Devant cette montagne de chair qui avançait vers lui, le blond se tassa dans son fauteuil. Une peur panique le submergea. De grosses gouttes de sueur perlèrent à son front. Déjà la main se levait, énorme, monstrueuse.
— Non ! Non ! hurla-t-il. Je ne sais pas où est votre amie actuellement. Nous ne sommes que des exécutants.
— A qui obéissez-vous ?
Un instant d'hésitation que la main levée dissipa vite.
— A Ryder, Fred Ryder. Nous lui avons remis la blonde. Quand il a su que nous vous avions manquée, il nous a ordonné de se mettre à votre recherche. Nous vous attendions en bas de votre domicile et, quand vous êtes sortie, nous vous avons suivie.
— Pourquoi ce rapt ?
— Je l'ignore. Je crois que le patron exécutait un contrat. Il commande et nous obéissons sans discuter. C'est la meilleure manière de ne pas avoir d'ennuis.
— On en a parfois en suivant de mauvais ordres, ricana Ray. A votre avis, que voulait-il à Magda ?
— Parfois nous enlevons des personnes que Ryder nous désigne et nous les lui amenons. Je ne sais ce qu'elles deviennent mais elles ne reparaissent jamais.

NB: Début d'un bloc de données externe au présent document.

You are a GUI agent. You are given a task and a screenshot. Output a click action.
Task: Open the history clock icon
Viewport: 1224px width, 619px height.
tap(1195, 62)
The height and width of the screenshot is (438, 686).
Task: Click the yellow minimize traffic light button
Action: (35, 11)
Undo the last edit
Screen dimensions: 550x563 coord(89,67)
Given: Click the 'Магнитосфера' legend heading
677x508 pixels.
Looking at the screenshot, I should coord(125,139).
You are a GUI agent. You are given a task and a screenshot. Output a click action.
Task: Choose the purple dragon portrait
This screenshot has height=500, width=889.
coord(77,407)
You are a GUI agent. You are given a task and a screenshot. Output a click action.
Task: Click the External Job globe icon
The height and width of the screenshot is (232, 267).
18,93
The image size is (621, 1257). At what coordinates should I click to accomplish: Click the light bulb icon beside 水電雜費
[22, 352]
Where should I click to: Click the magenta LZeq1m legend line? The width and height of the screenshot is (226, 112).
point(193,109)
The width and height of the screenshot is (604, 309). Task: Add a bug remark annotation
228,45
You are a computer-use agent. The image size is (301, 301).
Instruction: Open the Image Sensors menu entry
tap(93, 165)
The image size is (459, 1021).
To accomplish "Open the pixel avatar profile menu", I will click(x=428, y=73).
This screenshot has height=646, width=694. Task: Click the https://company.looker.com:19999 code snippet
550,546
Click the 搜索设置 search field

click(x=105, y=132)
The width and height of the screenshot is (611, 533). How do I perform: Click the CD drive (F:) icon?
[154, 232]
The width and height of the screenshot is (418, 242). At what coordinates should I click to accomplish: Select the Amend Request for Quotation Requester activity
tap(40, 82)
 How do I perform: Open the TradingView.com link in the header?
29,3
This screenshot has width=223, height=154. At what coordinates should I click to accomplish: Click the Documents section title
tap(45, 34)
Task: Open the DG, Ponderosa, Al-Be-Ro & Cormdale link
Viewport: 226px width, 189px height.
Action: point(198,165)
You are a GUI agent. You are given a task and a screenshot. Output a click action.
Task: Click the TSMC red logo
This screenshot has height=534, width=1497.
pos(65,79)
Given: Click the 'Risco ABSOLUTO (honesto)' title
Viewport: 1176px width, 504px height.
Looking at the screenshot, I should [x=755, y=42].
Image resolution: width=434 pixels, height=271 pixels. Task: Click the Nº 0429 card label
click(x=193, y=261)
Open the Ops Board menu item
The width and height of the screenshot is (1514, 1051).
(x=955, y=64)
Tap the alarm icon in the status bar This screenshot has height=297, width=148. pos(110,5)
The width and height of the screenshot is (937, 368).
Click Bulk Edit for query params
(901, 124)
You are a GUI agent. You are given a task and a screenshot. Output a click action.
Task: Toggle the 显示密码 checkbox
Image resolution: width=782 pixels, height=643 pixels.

— Où peut-on trouver Ryder? s'impatienta Michka.
— Il possède un entrepôt au 4225 de la 126e Rue. C'est la seule adresse que nous lui connaissons.
— Merci !
Soudain, son poing s'abattit sur le crâne de l'homme, accompagné d'un bruit d'os fracturés.
— C'était inutile, nota Ray d'un ton désapprobateur.
Le regard dur, elle rétorqua :
— Il a enlevé Magda. Coupable ! Je suis à la fois enquêteur, juge et... bourreau.
Ray hocha la tête. Il avait eu la même réaction autrefois quand il avait cru son ami mort. Il consulta sa montre.
— Je pense qu'une visite s'impose. Où as-tu laissé ton trans ?
— Dans la rue, en face de ton immeuble.
— Nous l'utiliserons car je crois me souvenir qu'il est plus rapide que le mien. Toutefois, avant de partir, il convient d'effectuer le ménage. Deux cadavres font désordre dans un salon bien tenu.
— Où veux-tu les mettre ?
— Nous les emmenons et nous les jetterons dans la fange d'un ruisseau qui les a vus naître.
— Et qu'ils n'auraient pas dû quitter, ricana Michka.
Elle voulut ramasser le corps de Piet mais esquissa une grimace en portant la main à son côté.
— Laisse, ironisa Ray, ce n'est pas un travail pour une faible femme ! Va chercher ton trans, nous nous retrouverons dans le parking au premier sous-sol.
Il prit un corps sous chaque bras et gagna la porte sous le regard furieux de Michka.